Prime Minister Narendra Modi-led Union Cabinet on Wednesday cleared specifying royalty rates for the mining of three essential and strategically significant minerals namely Lithium, Niobium, and rare earth elements (REEs).
One of the most remarkable changes is the removal of six minerals, including Lithium and Niobium, from the list of atomic minerals, opening the door for private sector participation through auctioning concessions for these minerals.
Furthermore, the amendment ushers in a new era for mining leases and composite licenses for 24 critical and strategic minerals, which now must be auctioned by the central government, including the highly sought-after Lithium, Niobium, and REEs (excluding Uranium and Thorium).

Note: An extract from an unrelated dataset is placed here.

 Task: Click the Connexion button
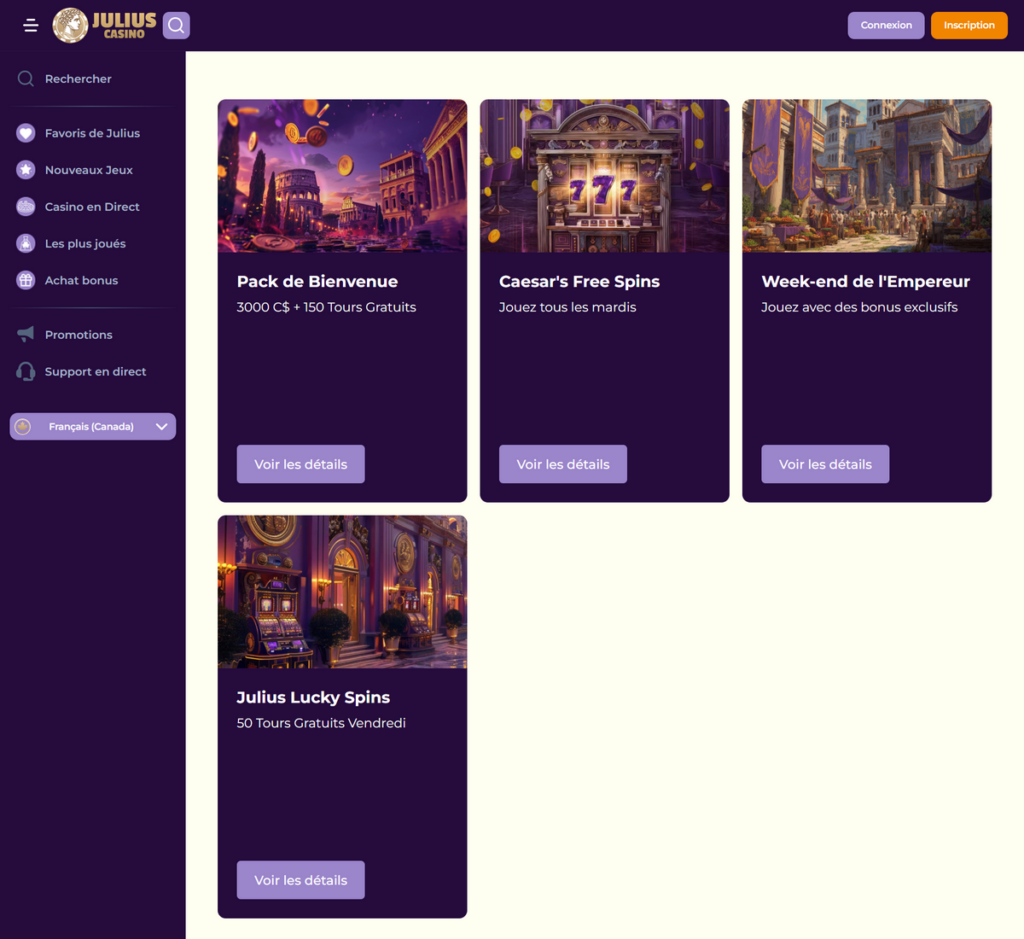click(x=886, y=25)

The royalty rate plays a pivotal role in attracting bidders during auctions, and to ensure competitiveness, the Ministry of Mines has devised a method to calculate the Average Sale Price (ASP) of these minerals, facilitating the determination of bid parameters.

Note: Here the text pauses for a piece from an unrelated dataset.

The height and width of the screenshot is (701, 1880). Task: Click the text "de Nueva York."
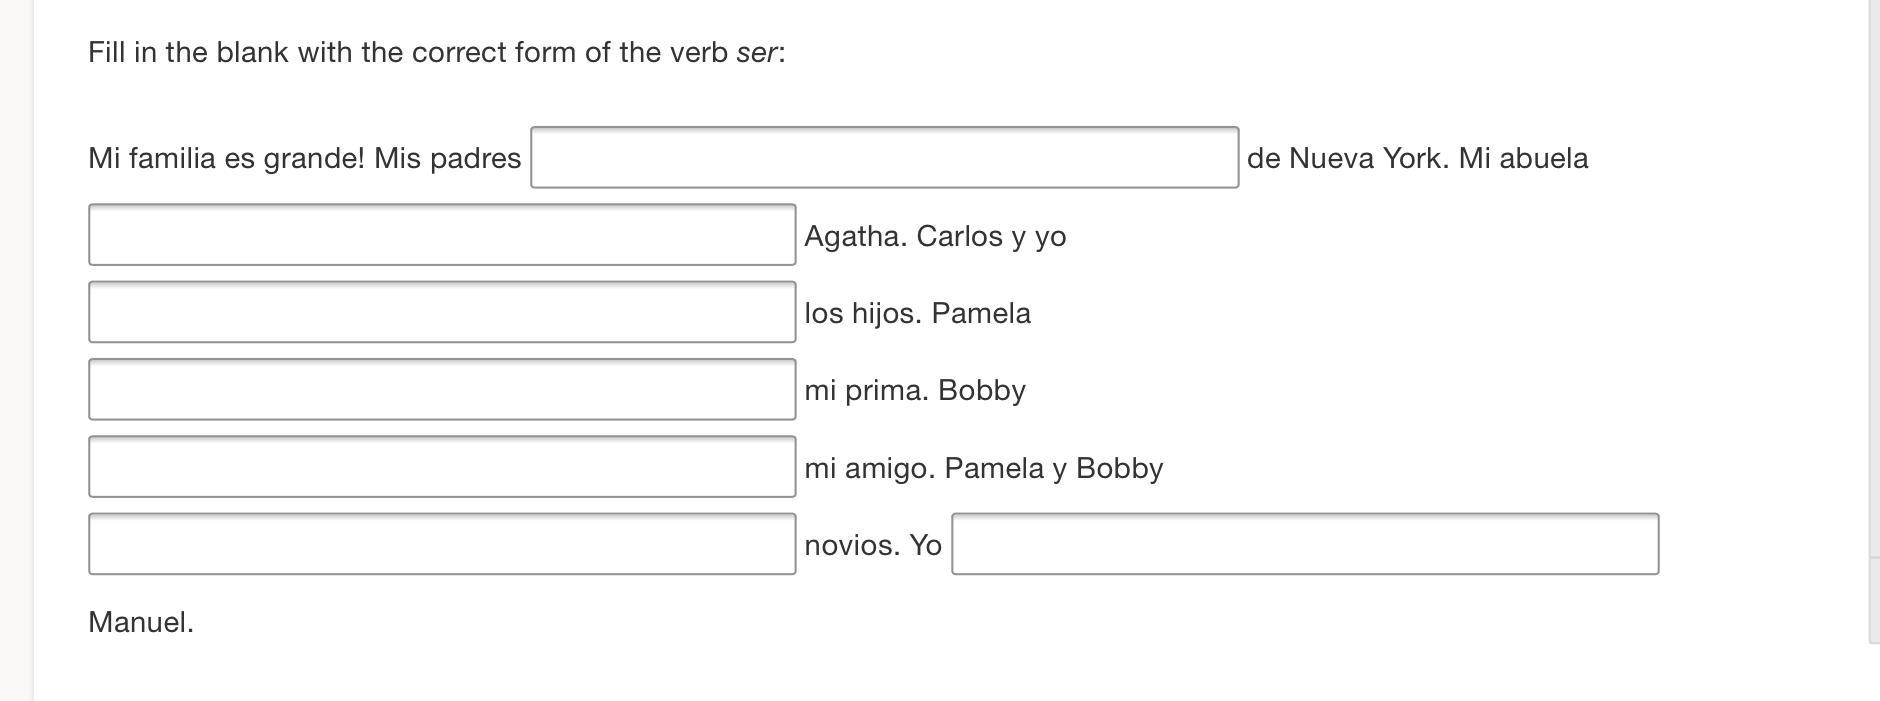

Until now, the Second Schedule of the MMDR Act dictated a default royalty rate of 12% of the ASP for minerals not explicitly listed. However, this rate is considerably high compared to other critical and strategic minerals, and it doesn’t align with global standards.
As a result, a more reasonable royalty rate has been established for these minerals. Lithium will incur a royalty of 3% based on the London Metal Exchange price. Niobium will be subject to a 3% royalty calculated from the Average Sale Price, considering both primary and secondary sources and Rare Earth Elements (REEs) will have a royalty of 1% based on the Average Sale Price of Rare Earth Oxide.
These critical minerals have gained immense significance due to India’s commitment to energy transition and achieving net-zero emissions by 2070.
Additionally, they play a crucial role in geopolitics, making indigenous mining a strategic imperative. This initiative is expected to reduce imports and stimulate the growth of related industries and infrastructure projects while also generating employment opportunities in the mining sector.
The Geological Survey of India (GSI) has taken a proactive stance by providing exploration reports on REE and Lithium blocks, and various exploration agencies are actively surveying critical and strategic minerals across the nation.
The central government is on the cusp of launching the first tranche of auctions for critical and strategic minerals, including Lithium, REEs, Nickel, Platinum Group of Elements, Potash, Glauconite, Phosphorite, Graphite, Molybdenum, and more, signifying a promising future for India’s self-reliance in these vital resources.
Currently, 47% of the world’s lithium is produced in Australia, 30% in Chile and 15% in China. India has been import-dependent on many minerals like lithium, nickel, and cobalt and has lately been looking to strengthen its supply of key minerals, including lithium, that will be critical for furthering its electric vehicle plans.